(Saved entries)
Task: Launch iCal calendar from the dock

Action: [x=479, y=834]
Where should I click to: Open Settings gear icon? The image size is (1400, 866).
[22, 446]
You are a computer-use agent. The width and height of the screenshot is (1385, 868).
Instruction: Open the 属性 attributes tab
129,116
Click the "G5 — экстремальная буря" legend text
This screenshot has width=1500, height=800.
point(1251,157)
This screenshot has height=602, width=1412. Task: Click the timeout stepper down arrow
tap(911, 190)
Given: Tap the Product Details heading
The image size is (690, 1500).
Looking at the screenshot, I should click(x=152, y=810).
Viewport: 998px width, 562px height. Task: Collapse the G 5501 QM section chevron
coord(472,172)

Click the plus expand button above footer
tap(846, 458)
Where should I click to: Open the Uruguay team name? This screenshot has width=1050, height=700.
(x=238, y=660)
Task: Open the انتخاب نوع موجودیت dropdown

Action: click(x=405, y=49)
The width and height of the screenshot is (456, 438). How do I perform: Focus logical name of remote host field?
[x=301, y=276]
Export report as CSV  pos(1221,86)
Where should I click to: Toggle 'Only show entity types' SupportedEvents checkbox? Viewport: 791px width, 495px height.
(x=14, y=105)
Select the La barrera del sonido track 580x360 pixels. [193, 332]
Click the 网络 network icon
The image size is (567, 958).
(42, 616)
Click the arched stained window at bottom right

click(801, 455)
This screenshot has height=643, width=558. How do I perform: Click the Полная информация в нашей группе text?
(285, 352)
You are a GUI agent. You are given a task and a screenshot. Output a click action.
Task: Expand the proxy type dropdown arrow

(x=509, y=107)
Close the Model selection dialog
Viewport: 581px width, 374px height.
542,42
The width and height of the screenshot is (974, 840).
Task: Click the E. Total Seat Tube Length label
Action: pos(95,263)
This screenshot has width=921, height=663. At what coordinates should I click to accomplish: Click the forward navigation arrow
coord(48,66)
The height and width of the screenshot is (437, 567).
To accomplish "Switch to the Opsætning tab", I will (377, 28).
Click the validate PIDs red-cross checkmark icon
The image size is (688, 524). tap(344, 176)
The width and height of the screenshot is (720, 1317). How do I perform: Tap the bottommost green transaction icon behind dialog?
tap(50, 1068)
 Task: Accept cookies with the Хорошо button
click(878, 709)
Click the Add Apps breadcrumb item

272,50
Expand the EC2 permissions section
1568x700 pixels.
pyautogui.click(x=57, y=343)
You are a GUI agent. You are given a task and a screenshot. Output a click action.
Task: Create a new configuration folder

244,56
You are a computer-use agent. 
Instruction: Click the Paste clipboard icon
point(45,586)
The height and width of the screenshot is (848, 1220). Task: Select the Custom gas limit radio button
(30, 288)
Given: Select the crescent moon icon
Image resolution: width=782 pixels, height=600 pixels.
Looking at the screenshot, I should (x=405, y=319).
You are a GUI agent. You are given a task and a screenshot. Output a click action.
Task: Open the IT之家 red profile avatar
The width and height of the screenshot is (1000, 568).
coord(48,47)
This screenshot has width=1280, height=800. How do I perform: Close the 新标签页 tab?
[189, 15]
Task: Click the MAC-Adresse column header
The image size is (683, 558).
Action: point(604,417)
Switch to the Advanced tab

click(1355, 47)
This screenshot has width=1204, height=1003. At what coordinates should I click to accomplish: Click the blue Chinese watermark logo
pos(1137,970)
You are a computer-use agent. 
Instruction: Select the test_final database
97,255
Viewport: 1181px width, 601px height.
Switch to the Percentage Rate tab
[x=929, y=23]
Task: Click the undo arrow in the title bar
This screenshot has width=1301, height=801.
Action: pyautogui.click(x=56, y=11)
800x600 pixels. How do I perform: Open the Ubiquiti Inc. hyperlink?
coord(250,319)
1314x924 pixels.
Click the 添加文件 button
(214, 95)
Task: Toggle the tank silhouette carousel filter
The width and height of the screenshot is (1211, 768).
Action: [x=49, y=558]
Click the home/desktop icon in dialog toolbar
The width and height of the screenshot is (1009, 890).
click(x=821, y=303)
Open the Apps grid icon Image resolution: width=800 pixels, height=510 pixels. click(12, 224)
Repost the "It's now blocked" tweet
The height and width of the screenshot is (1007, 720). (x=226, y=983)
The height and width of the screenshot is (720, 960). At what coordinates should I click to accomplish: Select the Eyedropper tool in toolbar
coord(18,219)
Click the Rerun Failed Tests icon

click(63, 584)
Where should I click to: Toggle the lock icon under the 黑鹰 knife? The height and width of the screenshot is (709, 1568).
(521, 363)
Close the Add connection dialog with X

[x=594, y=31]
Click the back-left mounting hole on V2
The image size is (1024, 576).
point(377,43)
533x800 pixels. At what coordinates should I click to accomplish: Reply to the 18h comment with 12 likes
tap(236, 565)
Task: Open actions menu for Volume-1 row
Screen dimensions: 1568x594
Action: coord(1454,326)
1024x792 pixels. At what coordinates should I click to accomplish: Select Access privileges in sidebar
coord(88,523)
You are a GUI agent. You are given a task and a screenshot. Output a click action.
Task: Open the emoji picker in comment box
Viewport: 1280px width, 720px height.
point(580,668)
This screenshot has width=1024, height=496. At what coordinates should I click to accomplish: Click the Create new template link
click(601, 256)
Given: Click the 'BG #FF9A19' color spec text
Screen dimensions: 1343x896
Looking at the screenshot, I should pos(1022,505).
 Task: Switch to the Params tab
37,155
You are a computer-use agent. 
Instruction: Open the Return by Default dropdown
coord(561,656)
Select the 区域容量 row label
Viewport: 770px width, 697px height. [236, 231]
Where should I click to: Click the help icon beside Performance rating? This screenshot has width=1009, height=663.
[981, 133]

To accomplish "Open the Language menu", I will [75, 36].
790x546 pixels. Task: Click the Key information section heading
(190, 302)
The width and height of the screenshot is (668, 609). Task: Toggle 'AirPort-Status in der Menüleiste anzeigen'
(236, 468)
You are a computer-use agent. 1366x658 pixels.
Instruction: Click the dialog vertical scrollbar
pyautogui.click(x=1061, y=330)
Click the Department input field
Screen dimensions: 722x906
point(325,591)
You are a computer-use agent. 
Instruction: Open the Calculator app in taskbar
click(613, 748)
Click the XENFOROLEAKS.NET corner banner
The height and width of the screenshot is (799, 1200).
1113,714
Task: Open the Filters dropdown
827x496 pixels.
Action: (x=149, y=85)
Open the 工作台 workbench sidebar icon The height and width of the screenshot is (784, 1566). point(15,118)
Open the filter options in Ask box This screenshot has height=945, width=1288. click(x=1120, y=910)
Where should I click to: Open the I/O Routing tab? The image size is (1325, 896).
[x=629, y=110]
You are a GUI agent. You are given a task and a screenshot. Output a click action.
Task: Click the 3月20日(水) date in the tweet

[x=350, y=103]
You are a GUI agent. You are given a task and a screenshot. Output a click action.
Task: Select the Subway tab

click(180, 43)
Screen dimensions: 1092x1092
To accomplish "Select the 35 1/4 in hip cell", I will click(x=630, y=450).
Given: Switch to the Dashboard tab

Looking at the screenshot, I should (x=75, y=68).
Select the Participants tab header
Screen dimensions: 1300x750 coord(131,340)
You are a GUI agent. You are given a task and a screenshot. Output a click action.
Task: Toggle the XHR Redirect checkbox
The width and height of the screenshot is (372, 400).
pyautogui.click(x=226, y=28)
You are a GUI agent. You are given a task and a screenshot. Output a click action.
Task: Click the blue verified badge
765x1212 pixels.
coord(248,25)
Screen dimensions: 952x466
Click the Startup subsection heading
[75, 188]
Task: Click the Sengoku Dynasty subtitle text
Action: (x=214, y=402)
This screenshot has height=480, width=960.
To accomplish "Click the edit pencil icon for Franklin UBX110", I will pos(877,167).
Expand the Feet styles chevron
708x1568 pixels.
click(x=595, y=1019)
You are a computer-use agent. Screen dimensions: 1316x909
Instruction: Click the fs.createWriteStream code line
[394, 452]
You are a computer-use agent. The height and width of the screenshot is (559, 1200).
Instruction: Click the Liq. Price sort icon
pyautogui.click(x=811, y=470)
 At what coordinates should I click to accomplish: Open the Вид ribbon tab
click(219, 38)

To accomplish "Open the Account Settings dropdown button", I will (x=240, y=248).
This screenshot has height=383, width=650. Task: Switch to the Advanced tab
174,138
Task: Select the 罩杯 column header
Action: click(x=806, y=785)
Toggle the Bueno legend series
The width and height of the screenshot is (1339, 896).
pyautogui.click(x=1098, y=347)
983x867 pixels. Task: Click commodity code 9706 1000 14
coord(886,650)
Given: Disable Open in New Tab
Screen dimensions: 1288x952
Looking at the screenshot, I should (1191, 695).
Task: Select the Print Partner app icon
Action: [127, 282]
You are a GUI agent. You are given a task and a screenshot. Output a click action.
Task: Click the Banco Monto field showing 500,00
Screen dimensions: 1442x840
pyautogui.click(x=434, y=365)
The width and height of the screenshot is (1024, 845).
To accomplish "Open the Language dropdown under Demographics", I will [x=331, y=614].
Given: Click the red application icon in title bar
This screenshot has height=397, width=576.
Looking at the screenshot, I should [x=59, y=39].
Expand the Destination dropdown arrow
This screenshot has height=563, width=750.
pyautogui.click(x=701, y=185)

## What you should do
The answer is to be a bare number, showing how many lines of the records contain "menu".

## Solution below
2